Dati sui punti da cliccare
:::::
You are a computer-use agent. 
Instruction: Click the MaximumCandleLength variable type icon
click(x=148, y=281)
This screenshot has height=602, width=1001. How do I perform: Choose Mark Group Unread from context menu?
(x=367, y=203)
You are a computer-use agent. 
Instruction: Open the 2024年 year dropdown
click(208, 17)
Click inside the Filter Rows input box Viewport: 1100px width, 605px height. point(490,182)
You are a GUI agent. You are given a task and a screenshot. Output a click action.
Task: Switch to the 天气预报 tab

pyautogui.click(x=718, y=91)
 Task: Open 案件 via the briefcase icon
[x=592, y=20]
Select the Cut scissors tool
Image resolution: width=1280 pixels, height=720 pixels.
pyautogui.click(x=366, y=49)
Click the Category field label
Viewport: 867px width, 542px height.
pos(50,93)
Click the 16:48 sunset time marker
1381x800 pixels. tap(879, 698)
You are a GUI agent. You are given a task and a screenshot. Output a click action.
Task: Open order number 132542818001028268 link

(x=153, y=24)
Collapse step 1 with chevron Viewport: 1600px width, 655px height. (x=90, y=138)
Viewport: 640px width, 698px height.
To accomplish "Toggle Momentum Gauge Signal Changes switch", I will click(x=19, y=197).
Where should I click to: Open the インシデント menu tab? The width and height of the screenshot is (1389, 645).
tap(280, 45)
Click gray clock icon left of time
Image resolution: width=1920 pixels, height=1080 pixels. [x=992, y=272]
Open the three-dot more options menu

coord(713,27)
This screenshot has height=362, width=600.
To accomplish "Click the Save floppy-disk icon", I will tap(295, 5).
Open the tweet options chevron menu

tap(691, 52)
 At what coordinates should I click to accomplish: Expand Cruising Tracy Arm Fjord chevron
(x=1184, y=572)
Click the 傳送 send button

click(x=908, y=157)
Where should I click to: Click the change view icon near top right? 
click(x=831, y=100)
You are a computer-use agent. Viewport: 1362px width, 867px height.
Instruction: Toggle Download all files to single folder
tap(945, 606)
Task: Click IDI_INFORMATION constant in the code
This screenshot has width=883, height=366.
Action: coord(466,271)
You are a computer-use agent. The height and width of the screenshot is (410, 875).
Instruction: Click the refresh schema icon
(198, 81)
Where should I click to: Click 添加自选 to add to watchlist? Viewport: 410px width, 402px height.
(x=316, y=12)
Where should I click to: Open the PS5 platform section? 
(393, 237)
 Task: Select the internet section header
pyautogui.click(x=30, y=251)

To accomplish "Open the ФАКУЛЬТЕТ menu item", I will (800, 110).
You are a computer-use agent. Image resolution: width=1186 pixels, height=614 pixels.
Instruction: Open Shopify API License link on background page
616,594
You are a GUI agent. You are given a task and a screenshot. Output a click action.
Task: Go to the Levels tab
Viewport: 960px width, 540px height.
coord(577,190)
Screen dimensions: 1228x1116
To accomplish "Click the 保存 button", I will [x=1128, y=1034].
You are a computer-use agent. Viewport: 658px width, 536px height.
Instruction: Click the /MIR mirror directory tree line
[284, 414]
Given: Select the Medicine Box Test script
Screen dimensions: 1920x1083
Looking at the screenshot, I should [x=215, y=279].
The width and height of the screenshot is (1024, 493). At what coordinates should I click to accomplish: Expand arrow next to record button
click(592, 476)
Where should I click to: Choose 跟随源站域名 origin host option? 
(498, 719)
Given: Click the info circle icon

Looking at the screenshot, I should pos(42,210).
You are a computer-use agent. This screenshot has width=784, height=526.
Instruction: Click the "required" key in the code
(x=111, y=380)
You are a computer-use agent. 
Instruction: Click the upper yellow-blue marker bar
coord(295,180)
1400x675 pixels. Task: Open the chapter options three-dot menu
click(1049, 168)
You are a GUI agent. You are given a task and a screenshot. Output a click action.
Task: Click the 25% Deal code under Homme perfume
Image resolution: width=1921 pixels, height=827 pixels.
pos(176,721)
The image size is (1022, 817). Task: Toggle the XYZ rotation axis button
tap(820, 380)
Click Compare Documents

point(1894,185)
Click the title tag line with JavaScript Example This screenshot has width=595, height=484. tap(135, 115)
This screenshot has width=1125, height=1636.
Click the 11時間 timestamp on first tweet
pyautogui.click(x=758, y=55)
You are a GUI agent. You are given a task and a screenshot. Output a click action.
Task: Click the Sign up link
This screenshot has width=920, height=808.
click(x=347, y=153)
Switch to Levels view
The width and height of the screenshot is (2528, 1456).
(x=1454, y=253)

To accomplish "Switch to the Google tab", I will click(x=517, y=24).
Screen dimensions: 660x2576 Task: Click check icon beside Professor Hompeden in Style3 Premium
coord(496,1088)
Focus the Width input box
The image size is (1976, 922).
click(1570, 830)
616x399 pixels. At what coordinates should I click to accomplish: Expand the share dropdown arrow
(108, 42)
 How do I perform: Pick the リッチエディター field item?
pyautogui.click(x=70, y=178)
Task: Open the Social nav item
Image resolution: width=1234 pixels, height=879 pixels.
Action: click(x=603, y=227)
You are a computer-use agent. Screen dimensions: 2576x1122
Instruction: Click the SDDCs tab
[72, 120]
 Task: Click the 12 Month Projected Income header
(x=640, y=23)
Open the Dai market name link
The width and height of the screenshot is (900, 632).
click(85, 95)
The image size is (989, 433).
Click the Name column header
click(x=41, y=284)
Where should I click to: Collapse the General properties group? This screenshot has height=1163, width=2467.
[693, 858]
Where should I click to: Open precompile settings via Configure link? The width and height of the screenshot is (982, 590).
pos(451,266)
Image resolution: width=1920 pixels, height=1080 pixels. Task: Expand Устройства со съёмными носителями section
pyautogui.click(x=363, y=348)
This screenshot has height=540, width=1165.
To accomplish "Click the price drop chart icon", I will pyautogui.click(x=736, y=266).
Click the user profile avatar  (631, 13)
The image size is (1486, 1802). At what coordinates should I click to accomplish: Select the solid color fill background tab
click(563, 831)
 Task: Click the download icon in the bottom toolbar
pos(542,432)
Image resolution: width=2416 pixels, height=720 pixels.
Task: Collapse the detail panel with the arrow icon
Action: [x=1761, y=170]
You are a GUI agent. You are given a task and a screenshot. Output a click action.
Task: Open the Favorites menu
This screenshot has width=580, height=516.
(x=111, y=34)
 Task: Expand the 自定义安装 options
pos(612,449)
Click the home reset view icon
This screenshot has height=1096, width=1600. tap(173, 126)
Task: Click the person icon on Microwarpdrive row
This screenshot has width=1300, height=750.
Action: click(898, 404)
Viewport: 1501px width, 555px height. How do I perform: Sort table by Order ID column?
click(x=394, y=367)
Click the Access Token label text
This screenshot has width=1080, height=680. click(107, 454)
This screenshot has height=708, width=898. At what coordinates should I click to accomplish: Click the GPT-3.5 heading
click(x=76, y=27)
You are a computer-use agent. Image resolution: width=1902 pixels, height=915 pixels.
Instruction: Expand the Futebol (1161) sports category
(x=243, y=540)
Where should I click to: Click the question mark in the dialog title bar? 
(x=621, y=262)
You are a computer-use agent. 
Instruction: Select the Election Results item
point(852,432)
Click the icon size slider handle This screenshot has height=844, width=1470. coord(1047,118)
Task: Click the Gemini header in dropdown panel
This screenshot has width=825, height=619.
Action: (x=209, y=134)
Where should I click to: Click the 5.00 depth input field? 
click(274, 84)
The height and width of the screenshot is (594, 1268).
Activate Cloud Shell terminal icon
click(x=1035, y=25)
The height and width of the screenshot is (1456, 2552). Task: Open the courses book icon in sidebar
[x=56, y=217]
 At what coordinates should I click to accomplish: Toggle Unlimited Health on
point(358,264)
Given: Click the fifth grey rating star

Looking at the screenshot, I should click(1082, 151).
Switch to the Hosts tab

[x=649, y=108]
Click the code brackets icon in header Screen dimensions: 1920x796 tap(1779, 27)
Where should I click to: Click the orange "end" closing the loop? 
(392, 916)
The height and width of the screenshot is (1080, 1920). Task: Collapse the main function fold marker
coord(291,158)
:::::
=== COSA SI CHIEDE ===
Conta le righe del materiale in cui compare la parola "arrow". Rispondi solo con il numero.

=== RISPOSTA SVOLTA ===
3